SEOUL, Nov. 14 (Korea Bizwire) – Korean construction companies are in a slump in the Middle East as European contractors encroach upon their traditional bread-and-butter market. As construction orders from the Middle East are expected to dwindle, domestic contractors are asked to prepare strong countermeasures.
European contractors recently put their utmost effort to win major contracts in the Middle East, according to a report published by the Korea Automotive Research Institute, an affiliate of Hyundai Motor Group.
The report showed that Italian oil and gas industry contractor Saipem won an oilfield expansion project ordered by Saudi Aramco, a Saudi Arabian state-run oil company. Korean contractors also participated in the bidding for the US$3-billion project, but lost to the Italian rival which submitted a $1.6-billion bid. Saipem won another $3-billion gasification project in Jizan, Saudi Arabia, as well early this year.
According to Engineering News-Record, a weekly magazine for the construction industry, Greek Consolidated Contractors Company ranked No. 3, up by two steps, on the basis of sales volume.
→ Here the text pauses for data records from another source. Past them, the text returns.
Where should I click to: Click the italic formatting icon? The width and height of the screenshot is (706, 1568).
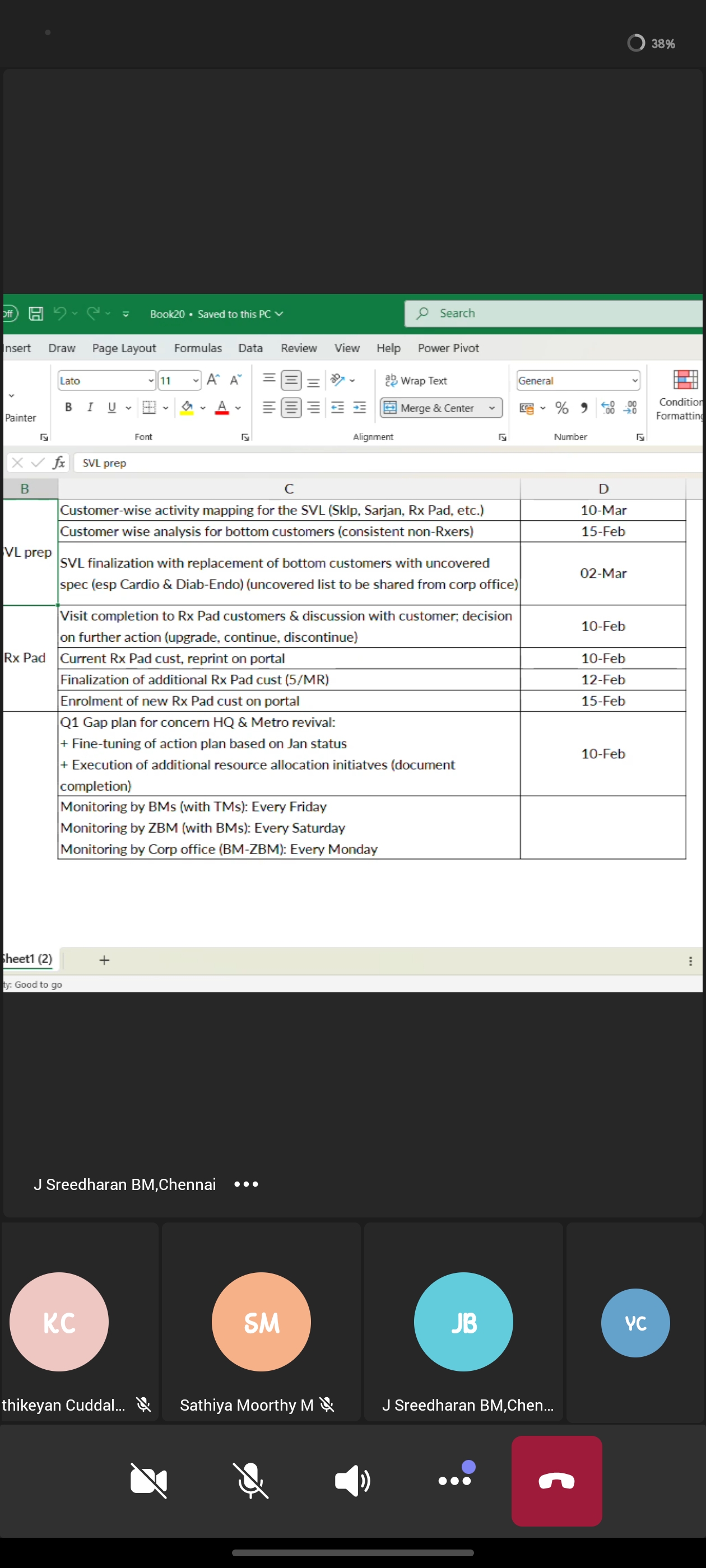point(90,407)
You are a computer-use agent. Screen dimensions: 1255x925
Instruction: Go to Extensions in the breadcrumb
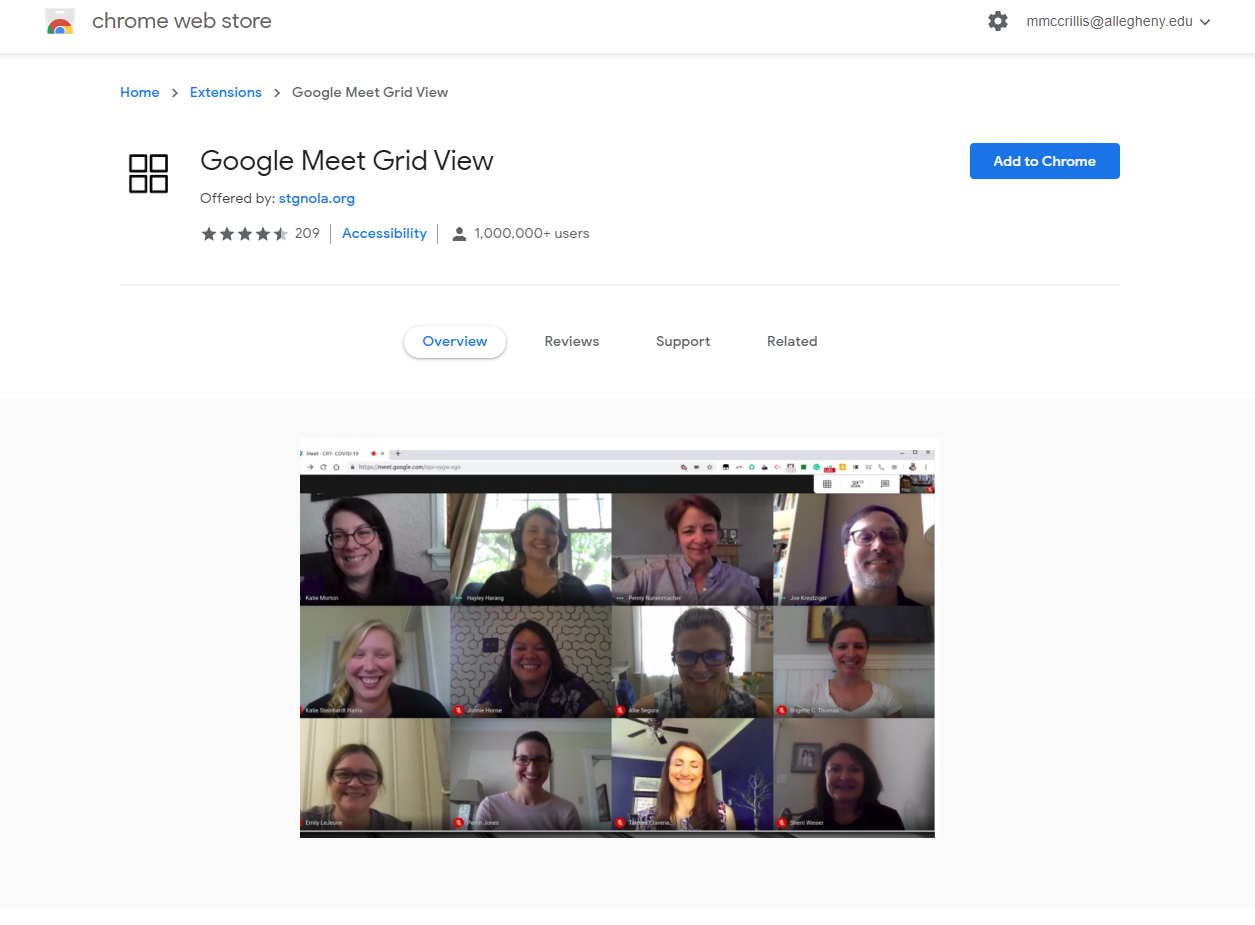pyautogui.click(x=225, y=92)
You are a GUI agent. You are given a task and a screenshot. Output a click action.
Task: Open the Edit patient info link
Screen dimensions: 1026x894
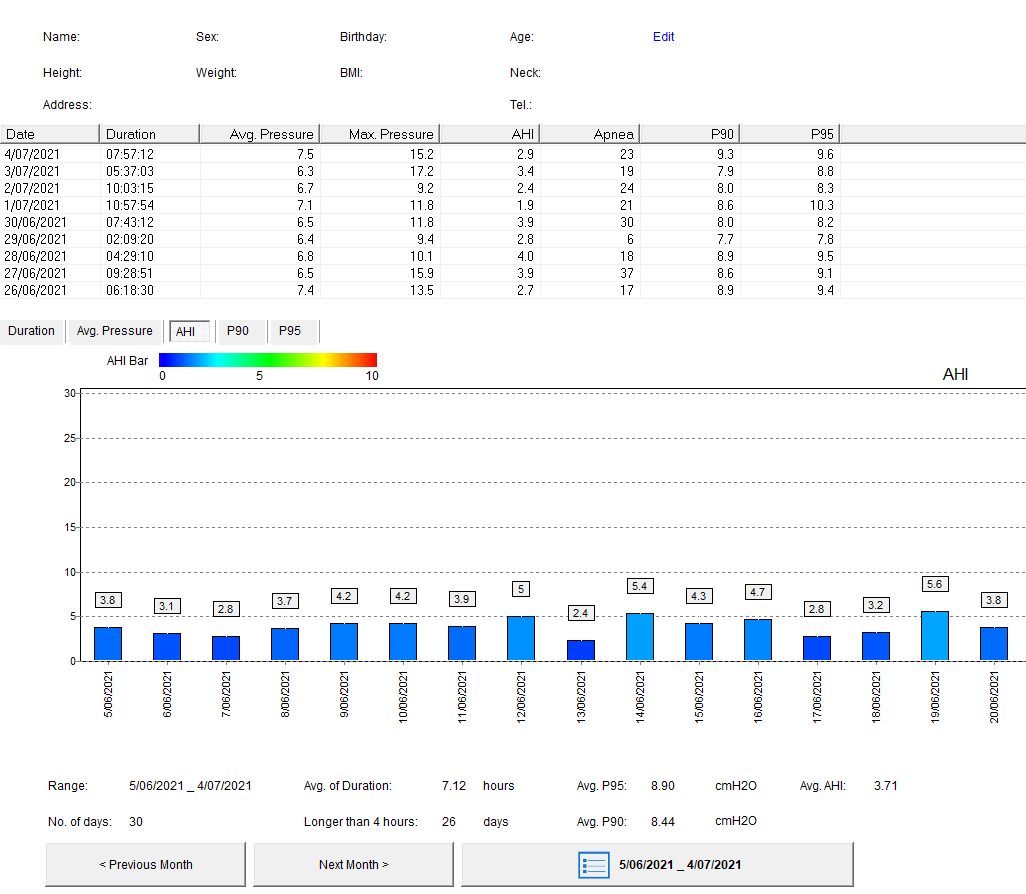[x=663, y=37]
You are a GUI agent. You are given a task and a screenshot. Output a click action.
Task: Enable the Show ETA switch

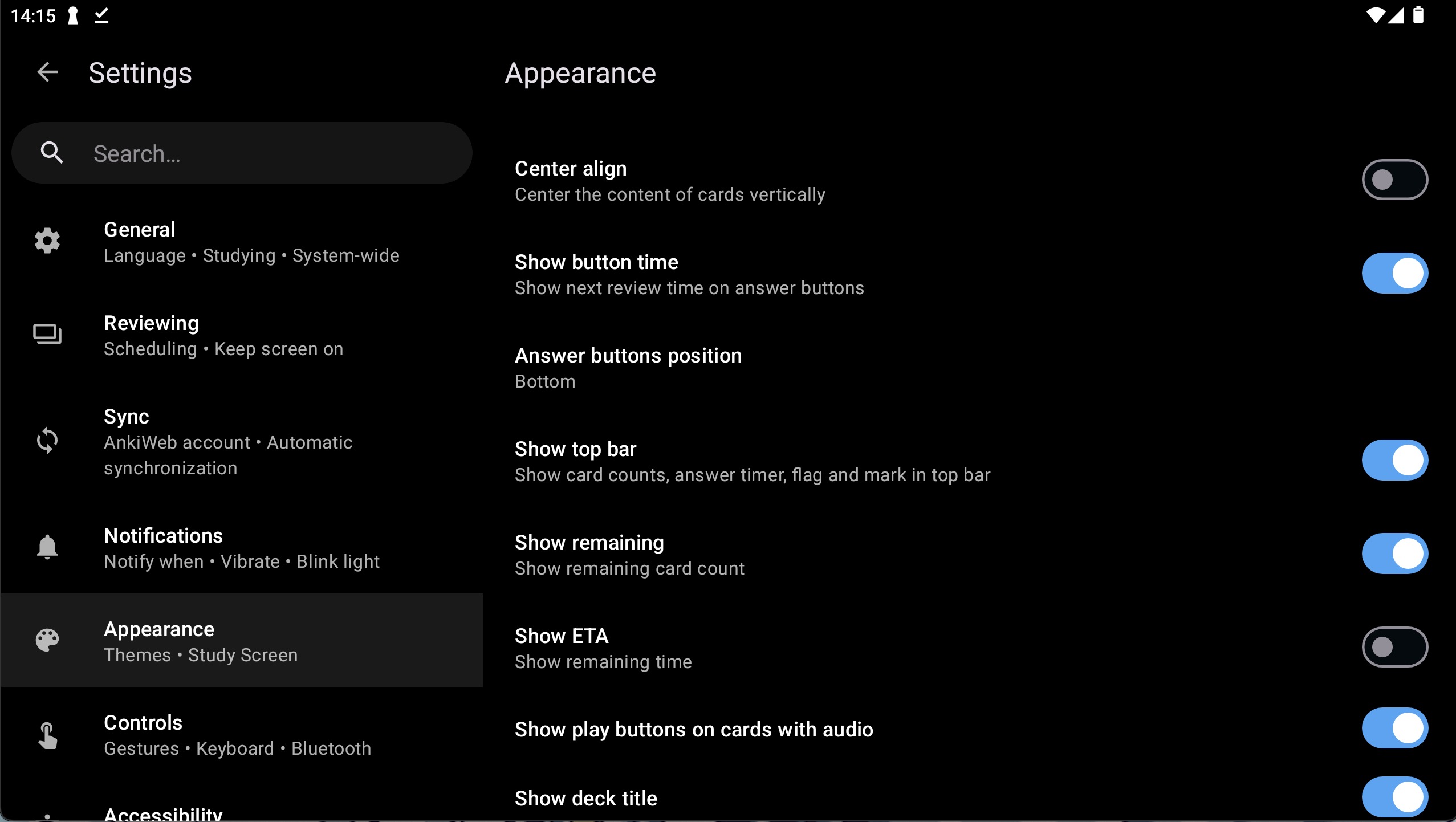coord(1394,646)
Saipem also stepped up, taking the fifth place from the sixth in 2012. In contrast, Daelim Industrial fell to the sixth from the third while GS E&C ranked No. 10 from the eighth. Both are Korea’s leading construction contractors.
The current trend is largely because contractors from European countries began to expand their clout in the market, which used to avoid bidding for low-margin contracts. “As the economies in Europe have been sluggish, the local contractors which used to earn a lot of money within the European market started to find additional customers in other markets. With their competitive position from the weak euro, they have fiercely competed with Korean companies,” said an official of a large Korean construction company.
The report warned that construction projects from the Middle East are expected to taper off as oil prices continue to fall. “Oil prices are expected to fall for one to two years with the expansion of oil supply from North America and the Organization of Petroleum Exporting Countries. Therefore, domestic contractors should find other promising markets,” said Hyun Tae-yang, senior researcher of the institute.